Pada saat Tuhan memuaskan kita dengan mendalam sehingga kita bebas dan
mampu mengasihi orang lain, maka manifestasi Tuhan akan lebih terlihat. Dan itulah
yang kita inginkan lebih dari apapun.
Apakah perbedaan antara definisi Kristen tentang pengharapan dan
bagaimana pengharapan itu digunakan?
Dalam kosa kata Bahasa Inggris biasanya kata ‘pengharapan” dibedakan dari kata
kepastian. Kita akan berkata, “Saya tidak tahu apa yang akan terjadi, tetapi saya
harap hal itu terjadi.”
Jika anda membaca kata “pengharapan” dalan Alkitab (seperti yang tertulis pada 1
Petrus 1: 13 –“letakkanlah pengharapanmu seluruhnya atas kasih karunia yang
dikaruniakan kepadamu pada waktu penyataan Yesus Kristus”), pengharapan
bukanlah pemikiran yang tidak pasti. Pengharapan bukanlah kalimat seperti ini,
“Saya tidak tahu apakah akan terjadi, tapi saya harap hal itu terjadi.” Hal itu sama
sekali bukan hal yang dimaksud dari pengharapan Kristen.

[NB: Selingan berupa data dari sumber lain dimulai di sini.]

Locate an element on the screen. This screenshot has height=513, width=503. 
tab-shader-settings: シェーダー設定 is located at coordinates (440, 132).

Pengharapan Kristen adalah pada saat Tuhan sudah berjanji bahwa sesuatu akan
terjadi dan anda meletakkan kepercayaan anda di dalam janji tersebut.
Pengharapan Kristen adalah sebuah kepercayaan bahwa sesuatu akan terjadi
dengan pasti karena Tuhan sudah menjanjikannya dan hal itu pasti terjadi.

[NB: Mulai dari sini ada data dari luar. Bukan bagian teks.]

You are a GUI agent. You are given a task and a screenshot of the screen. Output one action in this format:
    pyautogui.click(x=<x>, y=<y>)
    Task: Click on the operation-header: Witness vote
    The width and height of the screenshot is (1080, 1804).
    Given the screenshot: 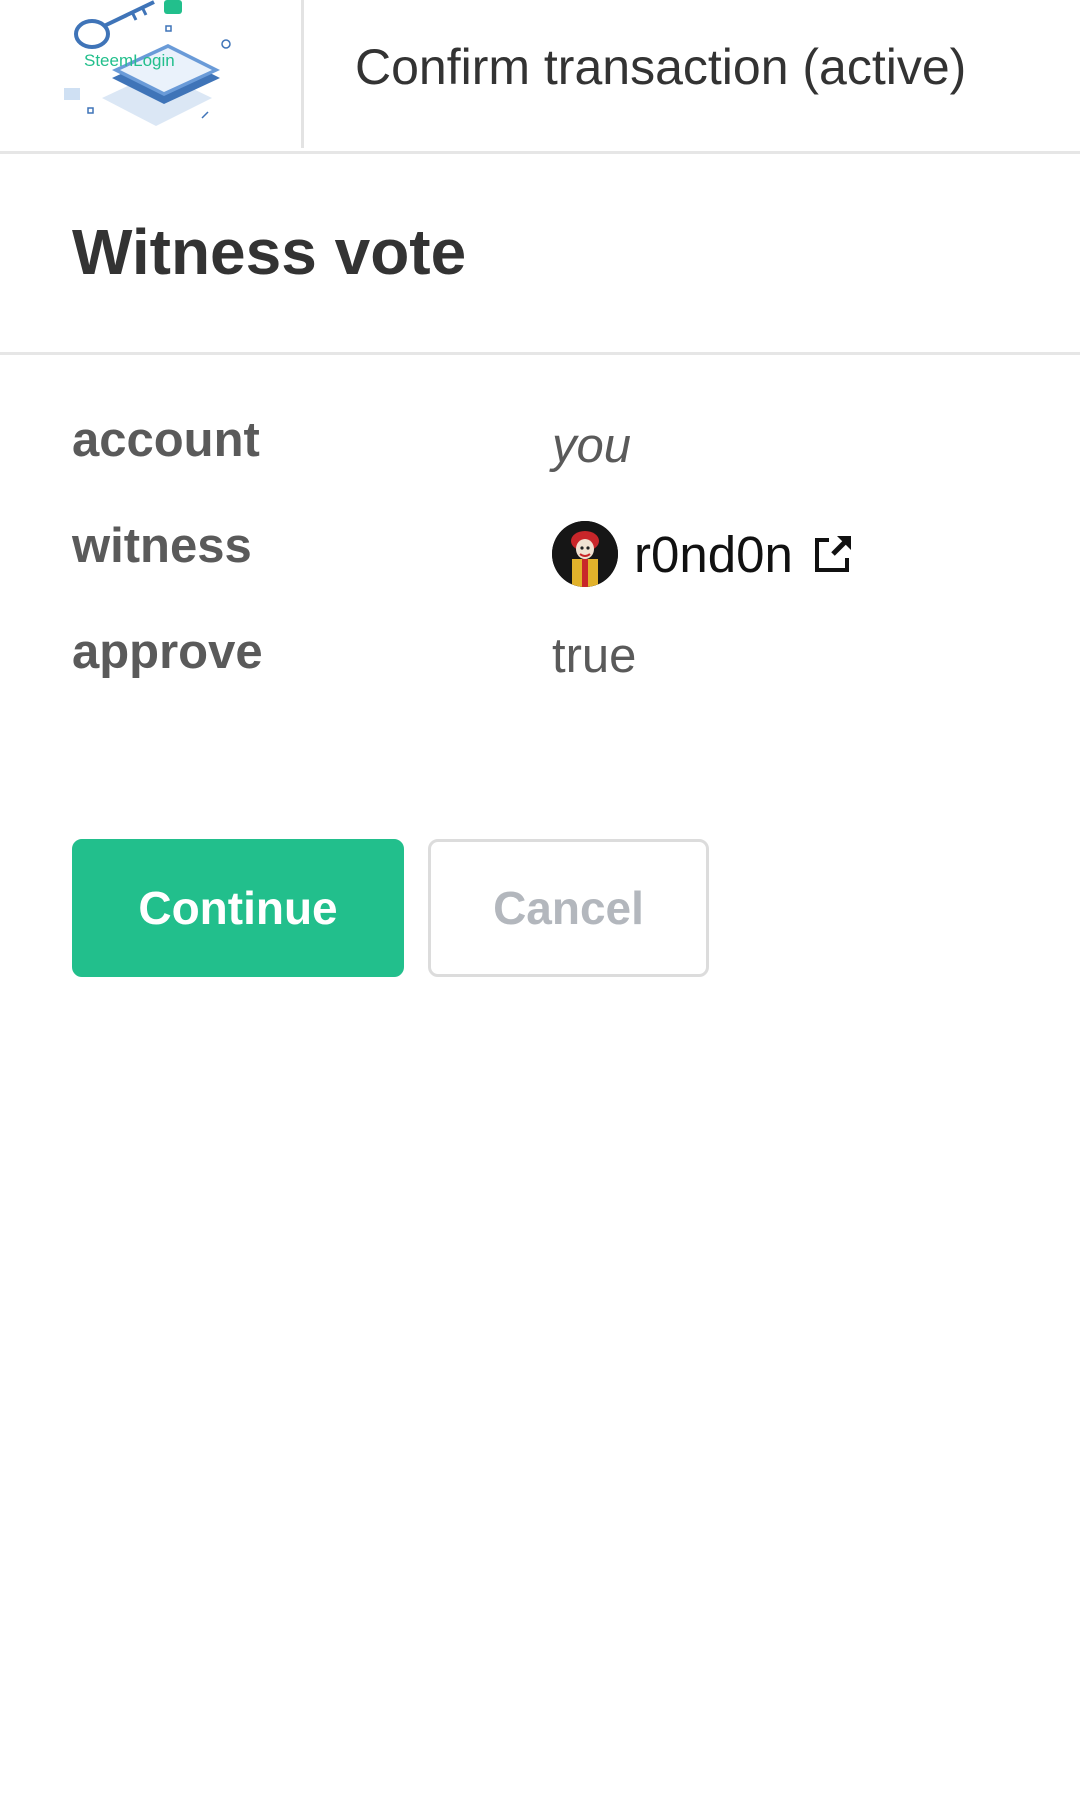 What is the action you would take?
    pyautogui.click(x=540, y=256)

Bagaimana kita membangun pengharapan kita di dalam Tuhan?
Pengharapan adalah bagian penting dari iman. Iman dan pengharapan, dalam
pikiran saya, adalah kenyataan yang saling bersentuhan: pengharapan adalah iman
tentang waktu yang akan datang. Jadi sebagian besar bagian dari iman adalah
pengharapan.
Alkitab berkata, “Jadi iman timbul dari pendengaran, dan pendengaran oleh firman
Kristus.”(Roma 10:17). Hal ini mengandung pengertian bahwa pengharapan, seperti
iman, juga dikuatkan oleh firman Tuhan. Pengaharapan timbul dari menbaca janji –
janji-Nya yang hebat dan berharga dan melihat kepada Kristus yang telah menebus
mereka.
Saya akan menyimpulkan seperti ini: Ayat Alkitab yang paling penting bagi saya,
mungkin, adalah Roma 8:32:
Ia yang tidak menyayangkan anak-Nya sendiri, tetapi yang menyerahkan-Nya bagi kita
semua, bagaimana mungkin Ia tidak mengaruniakan segala sesuatu kepada kita bersama –
sama dengan Dia?

Sekarang, bagian terakhir dari pengharapan adalah melakukannya. Tetapi hal itu
didasari oleh pernyataan yang kokoh seperti batu karang bahwa “ Tuhan tidak
menyayangkan anak-Nya sendiri.”
Jadi, inti dari apa yang kita lihat dalam alkitab untuk membangun pengharapan kita
adalah, ‘Apa yang sudah dilakukan Kristus kepada saya dalam kondisi keberdosaan
saya, sehingga saya mampu mengetahui bahwa saya tidak akan menghadapi
penghakiman dan penghukuman dan bahwa segala sesuatu bekerja bersama –
sama untuk kebaikan saya? Dan jawabannya adalah bahwa Kristus mati untuk saya,
bangkit lagi untuk saya, dan sehingga segala janji – janji Tuhan berlaku di dalam
Dia.
Sekarang, marilah kita mengalihkan pandangan kita dari situasi – situasi yang
menyerang kita, marilah lihat kepada Kristus, marilah lihat janji – janji-Nya dan
peganglah erat – erat janji tersebut. Pengharapan berasal dari janji – janji Tuhan
yang berakar di dalam hal – hal yang dilakukan Kristus.